▶ _SOURCE MATERIAL_
╔══
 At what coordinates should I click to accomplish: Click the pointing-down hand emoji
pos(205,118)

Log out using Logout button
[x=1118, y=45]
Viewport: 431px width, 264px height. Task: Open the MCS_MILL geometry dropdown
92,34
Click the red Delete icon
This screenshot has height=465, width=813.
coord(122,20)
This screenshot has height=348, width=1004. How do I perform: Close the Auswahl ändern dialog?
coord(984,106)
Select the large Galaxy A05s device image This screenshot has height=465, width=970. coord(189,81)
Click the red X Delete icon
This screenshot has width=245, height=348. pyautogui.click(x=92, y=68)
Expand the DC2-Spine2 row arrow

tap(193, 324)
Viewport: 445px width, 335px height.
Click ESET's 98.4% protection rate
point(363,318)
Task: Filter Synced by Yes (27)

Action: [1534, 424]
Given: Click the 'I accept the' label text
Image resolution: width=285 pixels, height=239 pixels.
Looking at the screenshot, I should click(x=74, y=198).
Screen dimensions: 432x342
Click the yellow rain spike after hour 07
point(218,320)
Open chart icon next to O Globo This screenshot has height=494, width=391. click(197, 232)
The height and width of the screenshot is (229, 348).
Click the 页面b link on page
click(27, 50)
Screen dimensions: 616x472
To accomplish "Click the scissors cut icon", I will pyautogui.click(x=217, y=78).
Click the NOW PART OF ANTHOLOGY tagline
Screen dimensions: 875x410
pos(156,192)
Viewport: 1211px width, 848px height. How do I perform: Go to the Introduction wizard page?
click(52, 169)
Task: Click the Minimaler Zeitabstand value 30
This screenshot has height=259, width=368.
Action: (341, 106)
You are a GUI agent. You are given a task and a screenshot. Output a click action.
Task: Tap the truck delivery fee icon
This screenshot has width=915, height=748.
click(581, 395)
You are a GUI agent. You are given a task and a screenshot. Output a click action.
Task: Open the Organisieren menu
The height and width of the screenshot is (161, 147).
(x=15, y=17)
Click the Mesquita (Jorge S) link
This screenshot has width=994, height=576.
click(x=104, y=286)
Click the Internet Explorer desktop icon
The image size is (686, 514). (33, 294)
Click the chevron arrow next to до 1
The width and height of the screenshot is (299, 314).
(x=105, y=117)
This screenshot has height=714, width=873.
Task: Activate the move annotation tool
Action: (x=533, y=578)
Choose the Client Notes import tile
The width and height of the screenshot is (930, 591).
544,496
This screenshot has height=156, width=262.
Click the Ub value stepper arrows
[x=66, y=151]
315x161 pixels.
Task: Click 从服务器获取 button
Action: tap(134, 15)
╚══
▶ _DIRECTIONS FOR THIS TASK_
Only the lines from the start of the listing through the line with "Select the large" should be repeated, each exactly as it stands.

▶ _OUTPUT FOR THIS TASK_
 At what coordinates should I click to accomplish: Click the pointing-down hand emoji
pos(205,118)

Log out using Logout button
[x=1118, y=45]
Viewport: 431px width, 264px height. Task: Open the MCS_MILL geometry dropdown
92,34
Click the red Delete icon
This screenshot has height=465, width=813.
coord(122,20)
This screenshot has height=348, width=1004. How do I perform: Close the Auswahl ändern dialog?
coord(984,106)
Select the large Galaxy A05s device image This screenshot has height=465, width=970. coord(189,81)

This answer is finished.